«Ser parte de una coalición tiene ventajas electorales, pero constituye un grillete para quienes alzan las banderas de la pureza política, y así lo testimonia la trayectoria de la Falange Nacional».
Una sola razón explica las tensiones de los partidos políticos de cara a las elecciones de 2016: a diferencia de las municipales anteriores, la del próximo año estará libre del sistema binominal que durante un cuarto de siglo determinó la formación, funcionamiento y estabilidad de las coaliciones políticas, así como la predictibilidad de las urnas, cuya regularidad ni siquiera pudo ser alterada por las profundas mudanzas habidas en la cultura política y en la conciencia del elector.
Desembarazada de este factótum, la incertidumbre de hoy ha quedado embebida en el temor al derrumbe y al ocaso, en una medida que no tiene precedente ni en la peor hora de la derecha, como fue la sufrida en 2012, ni en la mayor crisis de la Concertación, como fue la de 2008.
Podría incluso afirmarse que las inseguridades del presente se hallan fuera del juego de las coaliciones, como fuera del mismo operaron durante veinticinco años sus garantías de continuidad.
De ahí que la principal amenaza a los partidos actualmente coaligados no provenga de ellos, sino de formaciones políticas emergentes capaces de sustraer al elector de su secular abstención, que es el dato realmente anómalo del comportamiento electoral y que explica la estabilidad mostrada hasta ahora por las coaliciones y la fuga hacia el desencanto de ciudadanos con identidades y proyectos de vida no representados.
Ser parte de una coalición tiene ventajas electorales, pero constituye un grillete para quienes alzan las banderas de la pureza política, y así lo testimonia la trayectoria de la Falange Nacional.
¿Cómo vencer la incertidumbre?
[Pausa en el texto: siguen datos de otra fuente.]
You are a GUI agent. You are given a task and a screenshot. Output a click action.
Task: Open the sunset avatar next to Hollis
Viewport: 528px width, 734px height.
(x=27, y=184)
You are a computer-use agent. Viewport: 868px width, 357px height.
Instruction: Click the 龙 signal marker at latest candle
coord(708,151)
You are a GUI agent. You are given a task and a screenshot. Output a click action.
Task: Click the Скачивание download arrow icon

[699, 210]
De entrada, templando la obsesión por los gobiernos de mayoría y disipando los miedos asociados a sus insuficiencias —inestabilidad e ingobernabilidad—; aceptando que de hecho los gobiernos han venido actuando como si fueran de minoría.
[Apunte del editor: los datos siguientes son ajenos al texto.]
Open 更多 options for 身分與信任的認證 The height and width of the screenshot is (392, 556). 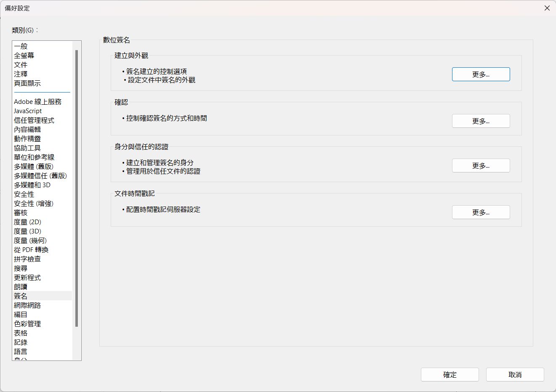[x=481, y=165]
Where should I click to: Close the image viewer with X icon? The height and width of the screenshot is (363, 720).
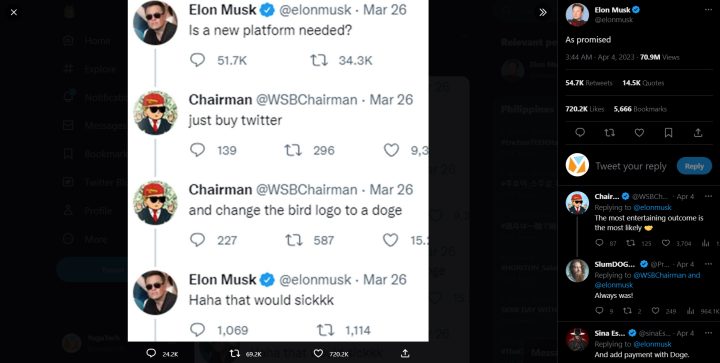click(14, 12)
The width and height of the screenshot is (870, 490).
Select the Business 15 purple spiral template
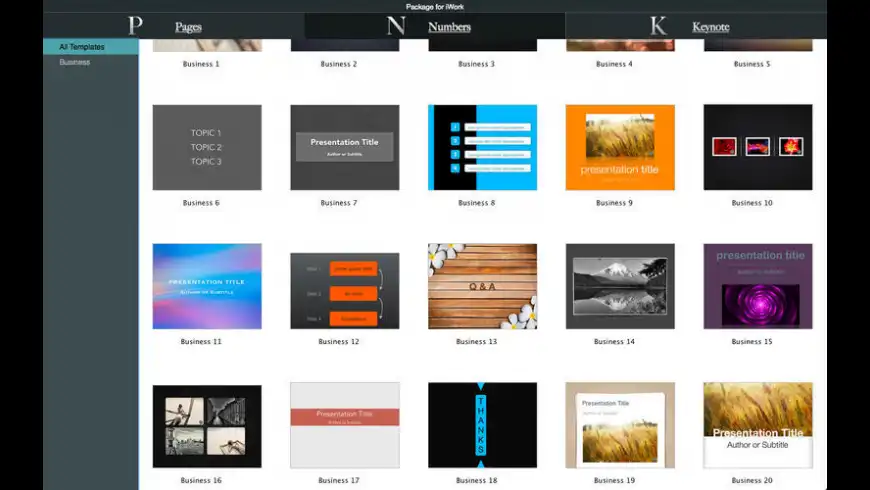[x=757, y=286]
Luego, abandonando el modelo anacrónico de negociación que impone exigencias irrealizables a los partidos pequeños sin valorar el aporte de éstos al equilibrio de las coaliciones, como lo confirman CIU y el PNV en España. Por último, dejando de ver entidades monolíticas en los partidos y asumiendo que, lejos del faccionalismo, lo que hay es una pluralidad que reclama ser reconocida.